Q. Do I have to buy a separate seat if my child is using a car seat?
Yes. If your child is young enough to ride free, you may be able to find an unsold empty seat for him on the day of the flight, but you don’t want to count on that.

Q. Are there special “airplane” car seats, or can I use the same one I use in the car?
Look for a label on the car seat that reads, in red letters: This restraint is certified for use in motor vehicles and aircraft.

CARES Harness

Q. What are the other “child restraint systems” that will work on the plane?
The Child Aviation Restraint System (CARES) harness is the only FAA-approved alternative. It’s only for children over 1 year, between 22 and 44 pounds, and under 40 inches tall. You can buy them from Amazon for $70.

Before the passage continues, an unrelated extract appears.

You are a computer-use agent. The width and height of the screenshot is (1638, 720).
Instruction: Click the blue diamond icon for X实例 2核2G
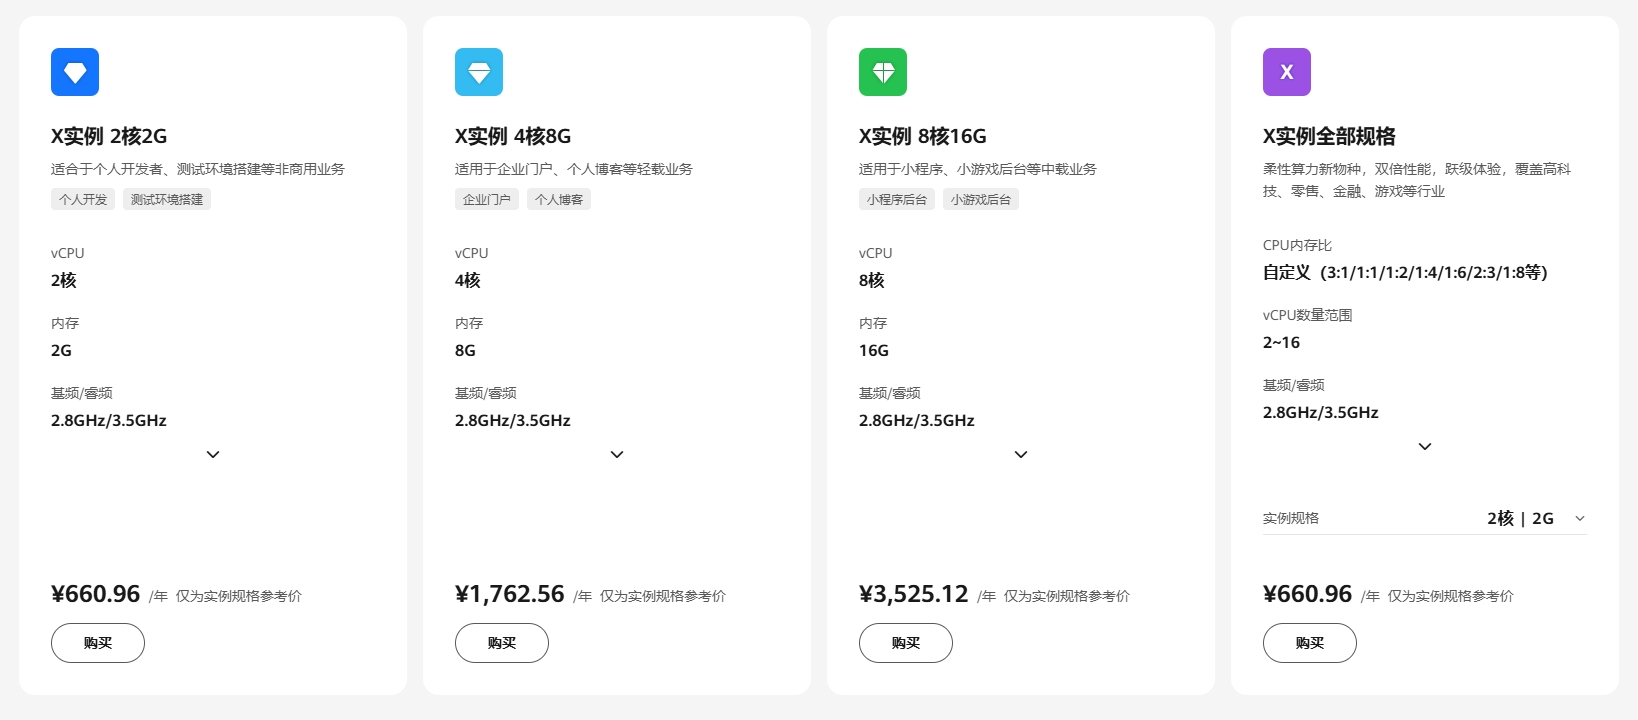point(75,72)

Q. Will my regular car seat fit in the airplane seat?
The FAA recommends that seats be a maximum of 16 inches wide. However, parents who travel frequently report good luck with seats up to 18 inches wide.

Safety 1st Guide 65

 Q. Which car seats do most people use on the plane?

Popular FAA-approved narrow seats include:

Graco SnugRide
Chicco KeyFit
Cosco Light ’n Comfy
Safety 1st Guide 65
Cosco Scenera NEXT

Q. How do I secure the seat once it’s on the plane?
Airlines seats only have a lap belt, not shoulder belts or LATCH. Practice installing your seat rear- or forward-facing with a lap belt before your flight, if possible. Attendants are generally not prepared to help with installation, but with a little practice, you won’t need them.

 

Q. How am I supposed to carry my baby, the car seat, a stroller, a diaper bag, and my own luggage? By relying on one of humankind’s most genius inventions: the wheel! Here’s how it works: Get to the airport, put your baby in a carrier, rent a luggage cart, and pile everything on it. Check your luggage, including the stroller but not the car seat or diaper bag. Dump the rental cart—you can’t take it through security—and put your car seat and diaper bag into a rolling transporter like the Brica Roll ’n Go ($60) or Go-Go Babyz Travelmate ($85). As long as your baby’s in a sling, wrap, or soft structured carrier, you can carry her through the scanners and TSA check-in.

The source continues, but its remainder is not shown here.